(BLOC DE TEXTE)
----------------------------------------
Sous la direction de Caroline Henchoz, sociologue, maître d’enseignement et de recherche, et Francesca Poglia Mileti, sociologue, professeure, Université de Fribourg

[1] Avec 24.7 milliards de dollars envoyés dans leur pays d’origine en 2014, les migrant·e·s de Suisse sont parmi les plus généreux du monde (The World Bank Group, 2016). Comment vivent-ils le fait de verser autant d’argent ? C’est ce que nous avons étudié dans le cadre d’un séminaire de Master donné à l’Université de Fribourg au printemps 2018. Selon nous, leur ressenti est particulièrement important à appréhender car il explique pourquoi, malgré la charge que cela représente, ces versements perdurent.
----------------------------------------
(Données sur la localisation de cibles visibles)
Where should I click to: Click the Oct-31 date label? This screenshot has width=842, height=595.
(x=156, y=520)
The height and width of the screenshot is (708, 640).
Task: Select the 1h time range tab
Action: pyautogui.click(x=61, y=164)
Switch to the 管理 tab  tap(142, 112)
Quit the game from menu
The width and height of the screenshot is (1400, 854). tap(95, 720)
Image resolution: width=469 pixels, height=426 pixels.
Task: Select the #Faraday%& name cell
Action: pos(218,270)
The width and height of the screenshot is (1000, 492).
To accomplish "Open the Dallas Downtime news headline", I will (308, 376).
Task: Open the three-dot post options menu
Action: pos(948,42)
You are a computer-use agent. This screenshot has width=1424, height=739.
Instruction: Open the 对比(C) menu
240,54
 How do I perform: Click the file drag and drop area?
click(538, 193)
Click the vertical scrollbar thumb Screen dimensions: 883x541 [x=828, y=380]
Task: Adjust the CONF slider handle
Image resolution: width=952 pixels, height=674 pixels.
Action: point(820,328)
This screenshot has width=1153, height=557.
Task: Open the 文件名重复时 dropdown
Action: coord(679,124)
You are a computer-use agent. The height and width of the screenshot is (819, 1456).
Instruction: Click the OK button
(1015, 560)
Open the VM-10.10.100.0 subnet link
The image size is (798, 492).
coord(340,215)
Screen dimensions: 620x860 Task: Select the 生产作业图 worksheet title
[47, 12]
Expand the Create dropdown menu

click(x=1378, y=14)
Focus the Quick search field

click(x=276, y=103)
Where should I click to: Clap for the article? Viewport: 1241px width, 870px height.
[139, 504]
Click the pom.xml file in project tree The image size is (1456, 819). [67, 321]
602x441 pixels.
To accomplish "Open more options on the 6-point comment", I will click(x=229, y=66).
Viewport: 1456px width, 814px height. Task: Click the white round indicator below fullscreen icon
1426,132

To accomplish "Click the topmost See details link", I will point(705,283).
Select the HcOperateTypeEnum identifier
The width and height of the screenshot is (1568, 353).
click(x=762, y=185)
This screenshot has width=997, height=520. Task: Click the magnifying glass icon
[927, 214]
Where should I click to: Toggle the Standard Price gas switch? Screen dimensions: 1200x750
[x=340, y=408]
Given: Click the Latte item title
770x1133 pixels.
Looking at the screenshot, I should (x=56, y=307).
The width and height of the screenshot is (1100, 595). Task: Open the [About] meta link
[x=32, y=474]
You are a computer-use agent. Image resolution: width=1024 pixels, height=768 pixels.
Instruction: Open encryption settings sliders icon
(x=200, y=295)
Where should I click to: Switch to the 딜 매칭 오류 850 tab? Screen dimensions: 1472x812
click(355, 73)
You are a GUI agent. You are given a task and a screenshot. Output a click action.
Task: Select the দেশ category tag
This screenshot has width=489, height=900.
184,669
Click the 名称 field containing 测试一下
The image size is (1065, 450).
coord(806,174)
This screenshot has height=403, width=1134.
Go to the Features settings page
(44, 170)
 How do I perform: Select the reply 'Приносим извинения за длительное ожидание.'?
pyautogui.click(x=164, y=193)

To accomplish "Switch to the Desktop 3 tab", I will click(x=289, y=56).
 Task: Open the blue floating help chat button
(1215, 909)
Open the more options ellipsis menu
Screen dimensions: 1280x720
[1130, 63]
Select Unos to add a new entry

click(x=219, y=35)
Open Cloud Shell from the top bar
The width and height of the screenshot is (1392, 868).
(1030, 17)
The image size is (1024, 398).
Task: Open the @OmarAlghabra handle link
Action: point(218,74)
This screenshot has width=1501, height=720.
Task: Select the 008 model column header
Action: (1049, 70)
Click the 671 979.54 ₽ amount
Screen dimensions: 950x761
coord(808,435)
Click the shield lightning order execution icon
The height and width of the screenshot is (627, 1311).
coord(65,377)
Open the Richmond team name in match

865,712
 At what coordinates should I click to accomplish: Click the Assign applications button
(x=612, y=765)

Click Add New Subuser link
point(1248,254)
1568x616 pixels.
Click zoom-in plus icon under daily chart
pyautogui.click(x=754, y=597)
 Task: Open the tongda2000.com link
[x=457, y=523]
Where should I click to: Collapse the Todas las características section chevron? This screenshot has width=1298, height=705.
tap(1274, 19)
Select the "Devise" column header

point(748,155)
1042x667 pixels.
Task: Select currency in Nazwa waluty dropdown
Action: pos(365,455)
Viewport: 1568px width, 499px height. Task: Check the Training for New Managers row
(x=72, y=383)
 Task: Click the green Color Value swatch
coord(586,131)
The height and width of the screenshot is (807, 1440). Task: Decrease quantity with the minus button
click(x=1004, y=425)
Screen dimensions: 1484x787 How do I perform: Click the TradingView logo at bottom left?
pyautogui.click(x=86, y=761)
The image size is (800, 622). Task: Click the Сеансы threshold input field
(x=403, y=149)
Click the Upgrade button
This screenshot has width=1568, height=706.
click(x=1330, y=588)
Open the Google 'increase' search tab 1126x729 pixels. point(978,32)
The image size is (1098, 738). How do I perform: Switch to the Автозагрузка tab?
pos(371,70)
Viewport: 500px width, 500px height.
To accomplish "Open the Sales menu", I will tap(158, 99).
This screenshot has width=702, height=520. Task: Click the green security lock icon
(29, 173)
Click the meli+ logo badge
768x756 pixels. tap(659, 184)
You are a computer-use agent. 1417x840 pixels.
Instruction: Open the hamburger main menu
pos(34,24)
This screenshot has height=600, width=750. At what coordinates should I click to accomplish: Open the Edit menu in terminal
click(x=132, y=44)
----------------------------------------
(SÉRIE D'EXERCICES)
[a] Répondez à ces questions sur le texte consacré aux transferts d'argent des migrant·e·s :
(i) Quelle discipline Caroline Henchoz et Francesca Poglia Mileti exercent-elles toutes deux ?
(ii) Quelle somme les migrant·e·s de Suisse ont-ils envoyée dans leur pays d'origine en 2014 ?
(iii) Dans quel cadre l'étude a-t-elle été menée ?
[b] Pouvez-vous modifier le texte consacré aux transferts d'argent des migrant·e·s en reprenant le passage de "[1] Avec 24.7 milliards" à "ces versements perdurent.", où "séminaire" devient "cours" ?
[c] Pouvez-vous poursuivre le texte consacré aux transferts d'argent des migrant·e·s après sa dernière phrase ?

(RÉPONSES PAR EXERCICE)
[a]
(i) Elles sont toutes deux sociologues.
(ii) 24.7 milliards de dollars.
(iii) Dans le cadre d'un séminaire de Master donné à l'Université de Fribourg au printemps 2018.

[b]
[1] Avec 24.7 milliards de dollars envoyés dans leur pays d’origine en 2014, les migrant·e·s de Suisse sont parmi les plus généreux du monde (The World Bank Group, 2016). Comment vivent-ils le fait de verser autant d’argent ? C’est ce que nous avons étudié dans le cadre d’un cours de Master donné à l’Université de Fribourg au printemps 2018. Selon nous, leur ressenti est particulièrement important à appréhender car il explique pourquoi, malgré la charge que cela représente, ces versements perdurent.

[c]
Pas de sentiment de privation

Entre 30 et 74 ans, vingt-trois femmes et douze hommes d’origines diverses (Amérique du Sud, Afrique du Nord, Afrique subsaharienne, Asie, Europe de l’Est et du Sud) ont été interviewés dans le cadre d’entretiens semi-directifs. Ce sont des personnes vivant ou ayant vécu en couple avec des enfants qui versent entre 25 à 700 francs par mois, ce qui correspond à l’estimation de la Banque nationale suisse : en moyenne, environ 9% du salaire des migrant·e·s vivant dans notre pays est versé à l’étranger [2]. Quel que soit le montant, le constat est pourtant le même : les personnes concernées n’éprouvent pas ou peu de sentiment de sacrifice et de privation. Comment l’expliquer ? Est-ce uniquement parce qu’elles sont « naturellement » altruistes comme on l’a longtemps présupposé (Chort & Dia, 2013; Rapoport & Docquier, 2006)?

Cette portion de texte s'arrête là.